Online aerial photographs show the dense urbanisation clustered either side of the main roads, with pockets of green still plentiful in between.

But look more closely and it is evident that most of the green blocks are rural-residential, or hobby farms at best, and that the agricultural power of an area that once boasted of being Sydney’s bread-basket is all but gone.

It might not be pretty, but it’s progress, and Sydney’s experience tells me there’s not a whole lot we can do about it in the Hunter.

As much as the NSW Farmers Association might believe “the value of fresh produce from local farms” should lead governments to give farmland precedence over urban expansion, the modest revenues from our agricultural sector show that is unlikely to happen.

All up, the Hunter’s annual agricultural output is worth about $330million, with two thirds coming from cattle and poultry.
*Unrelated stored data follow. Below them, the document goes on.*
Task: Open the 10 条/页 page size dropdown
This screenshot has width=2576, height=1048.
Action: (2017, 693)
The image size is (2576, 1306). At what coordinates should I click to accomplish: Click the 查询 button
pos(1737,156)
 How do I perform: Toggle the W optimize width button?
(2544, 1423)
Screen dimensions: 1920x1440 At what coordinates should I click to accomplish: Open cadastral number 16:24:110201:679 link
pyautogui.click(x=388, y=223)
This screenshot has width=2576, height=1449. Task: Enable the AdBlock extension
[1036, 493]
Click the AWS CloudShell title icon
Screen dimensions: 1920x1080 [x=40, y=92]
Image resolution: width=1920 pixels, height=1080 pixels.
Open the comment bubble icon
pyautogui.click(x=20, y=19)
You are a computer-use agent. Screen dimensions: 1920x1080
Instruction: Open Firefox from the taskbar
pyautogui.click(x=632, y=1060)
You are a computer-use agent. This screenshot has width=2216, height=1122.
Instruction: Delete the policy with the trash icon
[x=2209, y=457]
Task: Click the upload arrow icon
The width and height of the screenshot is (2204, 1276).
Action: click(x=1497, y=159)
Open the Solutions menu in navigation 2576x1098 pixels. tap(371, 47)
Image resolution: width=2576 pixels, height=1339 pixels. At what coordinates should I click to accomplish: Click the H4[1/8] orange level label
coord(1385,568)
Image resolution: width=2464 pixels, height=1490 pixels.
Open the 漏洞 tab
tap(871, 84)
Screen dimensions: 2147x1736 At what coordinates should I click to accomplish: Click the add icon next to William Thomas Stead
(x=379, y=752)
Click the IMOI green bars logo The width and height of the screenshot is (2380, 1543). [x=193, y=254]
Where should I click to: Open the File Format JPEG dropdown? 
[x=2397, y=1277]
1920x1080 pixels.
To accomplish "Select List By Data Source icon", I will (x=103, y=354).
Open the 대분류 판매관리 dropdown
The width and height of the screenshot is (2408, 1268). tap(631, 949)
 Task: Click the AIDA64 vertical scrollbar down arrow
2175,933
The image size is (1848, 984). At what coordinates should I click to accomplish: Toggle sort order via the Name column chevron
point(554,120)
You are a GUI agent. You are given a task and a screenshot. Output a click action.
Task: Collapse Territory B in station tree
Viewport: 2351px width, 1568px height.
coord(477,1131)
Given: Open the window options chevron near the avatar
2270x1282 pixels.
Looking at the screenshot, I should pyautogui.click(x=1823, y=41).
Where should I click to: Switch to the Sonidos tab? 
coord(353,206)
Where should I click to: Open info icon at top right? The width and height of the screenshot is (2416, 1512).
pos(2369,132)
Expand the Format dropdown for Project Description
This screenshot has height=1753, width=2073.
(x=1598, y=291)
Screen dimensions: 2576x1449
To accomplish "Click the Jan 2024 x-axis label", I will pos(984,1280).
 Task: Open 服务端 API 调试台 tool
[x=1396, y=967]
Of the three dozen categories of primary produce listed, half returned $800,000 or less a year, with 10 products generating $200,000 or less.

Against these relatively meagre returns, the value of Hunter housing – like housing around the urbanised areas of our nation – is again rising rapidly, driven by the particular mixture of circumstances that have led Australia to have some of the most expensive house prices on the planet.

Australian Bureau of Statistics figures show that in unadjusted terms, the value of houses in Australia’s eight capital cities have all more or less doubled in the past 10 years.

At the same time, the seemingly inexorable squeeze of Australia’s retailing duopoly means food is costing consumers less and less, which means, logically, that less and less is available to the producer, even if the retailers argue they are gaining most of their price savings by squeezing the middle of the supply chain.

The ABS helps here again, showing that food and non-alcoholic beverage prices are steady or falling, and are in clear contrast with nation-wide housing prices, which have had an uninterrupted run of rises since 1998 – including the period during the global financial crisis – with a present rate of increase of about 5 per cent a year.

Despite the preference by planning departments for medium-density housing and high-rise apartments, the reality is that most of us enjoy living in freestanding houses on blocks big enough for a child or two to run around in.

As Phillip O’Neill pointed out in his column om Monday, the state government expects the lower Hunter to house an extra 130,000 people by 2031, a big increase on the 550,000 or so now living in Newcastle, Lake Macquarie, Cessnock, Maitland and Port Stephens.

If the past is any guide, much of the new housing land will be former farming estates, sold by farmers determined to balance the years of meagre returns with a decent payout.

As for the Upper Hunter, it, too, is facing a squeeze on its farming land, even if the state government remains resolutely optimistic that farming and coalmining can co-exist.

As Greg Ray, who is on holidays from this space for a fortnight, might say, “good luck with that one’’.